A number of news outlets have reported Ralph Tyler’s switch as Maryland insurance commissioner head of the Maryland Insurance Administration to his new position as top dog in the FDA’s legal department (Law.com, Maryland Lawyer Blog, and FDA Law Blog).
While in his post as the insurance commish for Maryland (since September 2007) he fought over the compensation package for CareFirst BlueCross BlueShield’s former CEO, William Jew. Tyler cut the compensation down from $18 million to about $9 million (that decision was overturned by the Baltimore County Circuit Court in November—the agency has filed a notice of appeal). He also managed to return about $100 million ($13.8 million to the doctor-policyholders, and $84.1 million to the state of Maryland to make up for subsidies that slowed years of malpractice insurance rates) from Medical Mutual Liability Insurance Society of Maryland. To much fanfare in Maryland, he helped to crush a proposed 72% rate increase by Baltimore Gas & Electric.

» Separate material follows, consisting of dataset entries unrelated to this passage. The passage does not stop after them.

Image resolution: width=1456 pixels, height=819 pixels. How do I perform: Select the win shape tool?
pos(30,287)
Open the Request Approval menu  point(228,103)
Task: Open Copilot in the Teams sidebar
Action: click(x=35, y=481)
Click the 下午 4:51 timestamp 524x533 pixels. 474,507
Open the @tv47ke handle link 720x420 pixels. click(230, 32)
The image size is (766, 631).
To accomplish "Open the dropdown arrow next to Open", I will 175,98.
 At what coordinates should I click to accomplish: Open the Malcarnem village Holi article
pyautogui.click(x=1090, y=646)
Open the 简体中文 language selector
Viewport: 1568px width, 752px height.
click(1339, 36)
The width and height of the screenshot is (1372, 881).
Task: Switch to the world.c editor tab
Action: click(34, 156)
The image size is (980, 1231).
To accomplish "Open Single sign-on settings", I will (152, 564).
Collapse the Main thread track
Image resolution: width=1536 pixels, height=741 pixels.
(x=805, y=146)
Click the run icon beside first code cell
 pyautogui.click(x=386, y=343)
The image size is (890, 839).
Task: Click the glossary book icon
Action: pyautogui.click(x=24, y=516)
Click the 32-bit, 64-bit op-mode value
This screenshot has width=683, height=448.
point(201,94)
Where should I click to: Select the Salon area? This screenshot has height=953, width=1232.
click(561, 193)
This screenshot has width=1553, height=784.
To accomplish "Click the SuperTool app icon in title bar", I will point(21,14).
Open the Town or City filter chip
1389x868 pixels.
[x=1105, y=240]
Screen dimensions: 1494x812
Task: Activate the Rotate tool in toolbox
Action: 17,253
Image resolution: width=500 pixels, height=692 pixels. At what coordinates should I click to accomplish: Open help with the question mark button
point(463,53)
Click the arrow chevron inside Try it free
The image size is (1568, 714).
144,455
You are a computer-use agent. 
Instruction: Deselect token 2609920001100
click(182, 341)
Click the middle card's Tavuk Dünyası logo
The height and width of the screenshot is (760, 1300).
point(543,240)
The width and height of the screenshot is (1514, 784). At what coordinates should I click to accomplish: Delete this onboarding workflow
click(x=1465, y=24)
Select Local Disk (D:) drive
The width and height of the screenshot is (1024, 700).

But, he left all of that behind last week and is expected to formally start at the FDA on January 19, replacing interim General Counsel Mike Landa. No word yet on what Tyler’s plans for the FDA are—at this point, he states that he is planning to assess the agency’s needs, and go from there. He’s a smart guy, and he has a good track record—I’m sure the FDA and consumers of drugs and medical devices will be well-served.